Open Letter to Marshall Berman (1940-2013)
By Eric Darton
Spirit only becomes power only by looking the negative in the face and living with it. Living with it is the magic power that converts the negative into being.
—Hegel, Phenomenology of Spirit (1807), quoted by Berman in his Lewis Mumford Lecture “Emerging from the Ruins,” delivered at The City College of New York, May 2, 2012.
In the months since you died, I’ve thought a good deal about our gemütlich conversations. And also about the difficult talk we never had: the one in which I called you out on your relentlessly positive view of the vicissitudes of our mutual city, an attitude that struck me as naïve to the point of being ahistorical.
Recently though, and for reasons I do not entirely understand, I am beginning to get where you were coming from. And also to understand how the particular flavor of Kool-Aid you drank, and espoused, permitted you to keep living, and working.

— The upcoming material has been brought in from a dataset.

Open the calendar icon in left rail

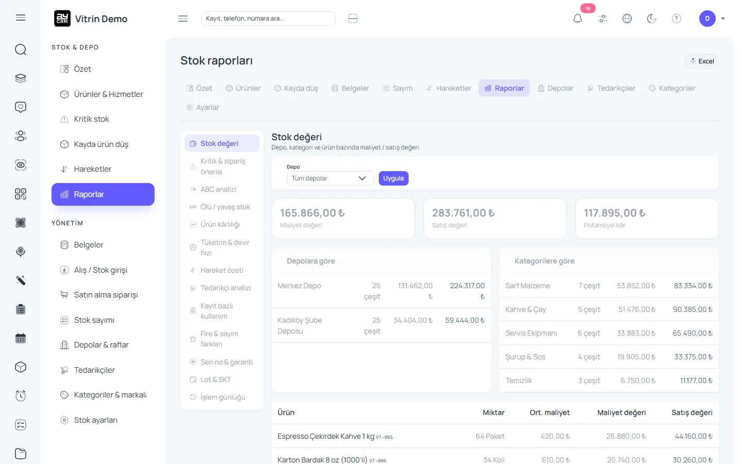21,338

Though you were born only ten years before me, we seemed to have grown up in entirely different New Yorks. For one thing, you watched as your neighborhood was wrecked at the behest of Robert Moses, taking his expressway not to your heart, but across eight miles of the South Bronx. A decade later in Greenwich Village, a cadre of mostly female activists saved my block from the “meat ax” aimed at cutting a highway through to Lower Manhattan – though I did watch in wonder and fear as scores of buildings were leveled just across the street.

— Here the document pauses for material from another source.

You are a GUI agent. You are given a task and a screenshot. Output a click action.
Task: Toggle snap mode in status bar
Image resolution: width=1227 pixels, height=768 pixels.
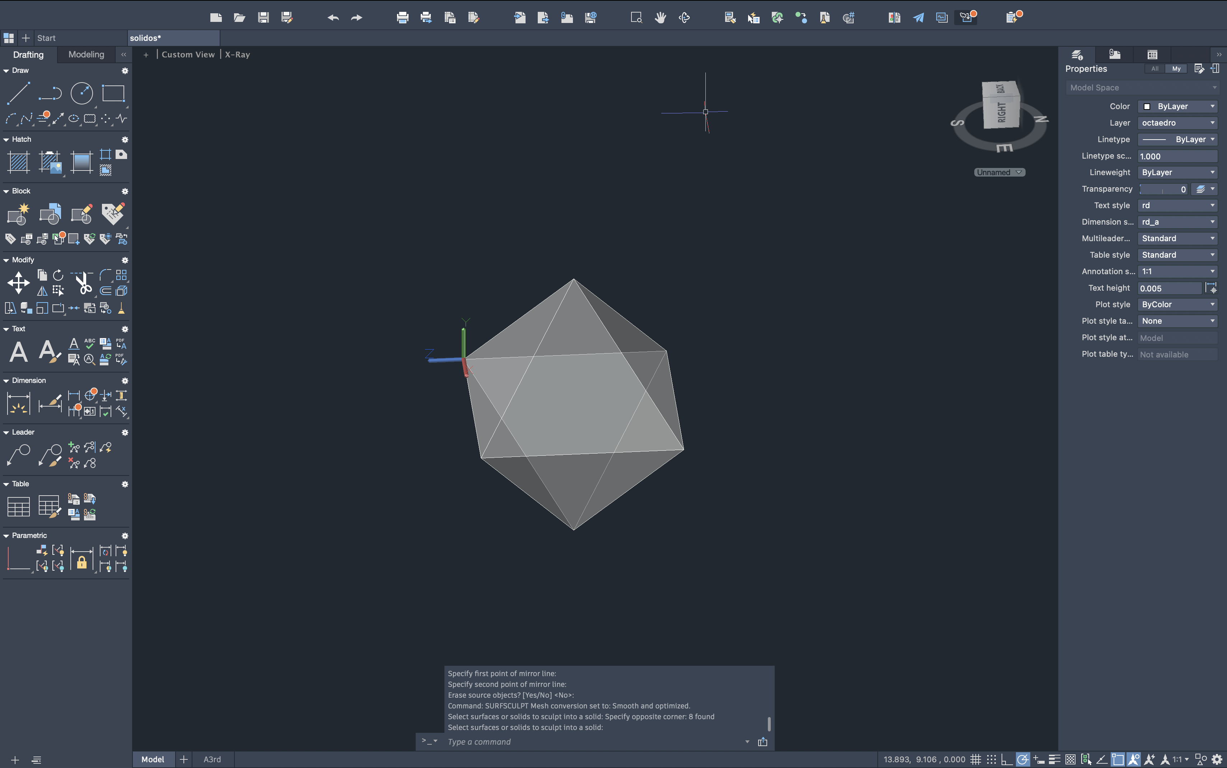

And then, inescapably, there is the tragedy that befell you in your early middle years – the heart wound of a father’s grief, which few could survive with their humanity intact, much less their reason. Yet, through some extraordinary depth of resources, you did.

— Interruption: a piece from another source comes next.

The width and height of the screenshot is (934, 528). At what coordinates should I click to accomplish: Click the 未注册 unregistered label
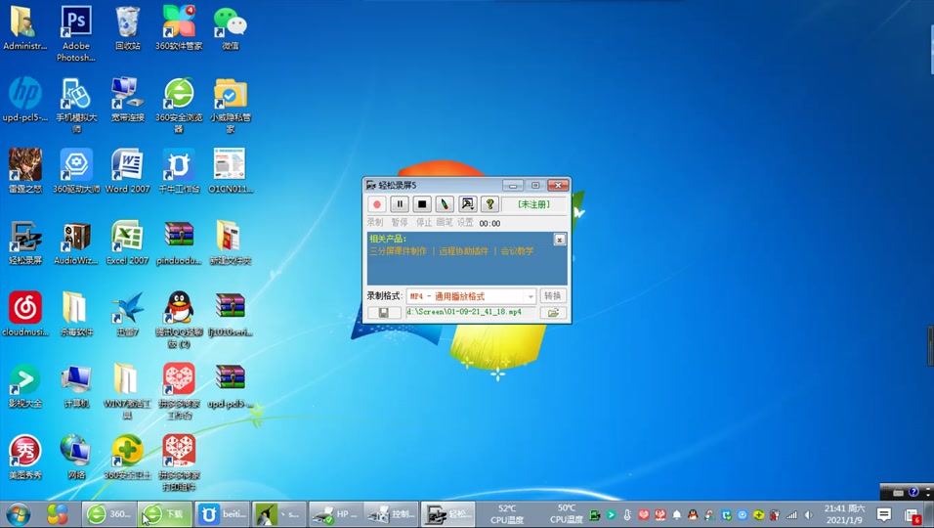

So if you were here, I would no longer wish to contest your utopianism. Instead, I would ask you about All That Is Solid Melts Into Air, and whether you have any inkling of how important it is. Beyond the fact that it was born a classic. Beyond the celebrity it brought you, along, I hope, with a dose of nachas. Beyond its having remained in print since 1982, continuously in demand by myriad urban studies programs and countless everyday moderns like myself seeking clues as to how we got here. And translated into, what, fifty languages? More?
An easy answer, of course, is that your book is profoundly useful. No one has traced the lines leading to modernity, or described its conditions with greater apperception, imagination and accuracy than you. Which all by itself makes All That Is Solid a gift beyond value – a stone upon which civilization might be founded, should we somehow gather the courage to begin.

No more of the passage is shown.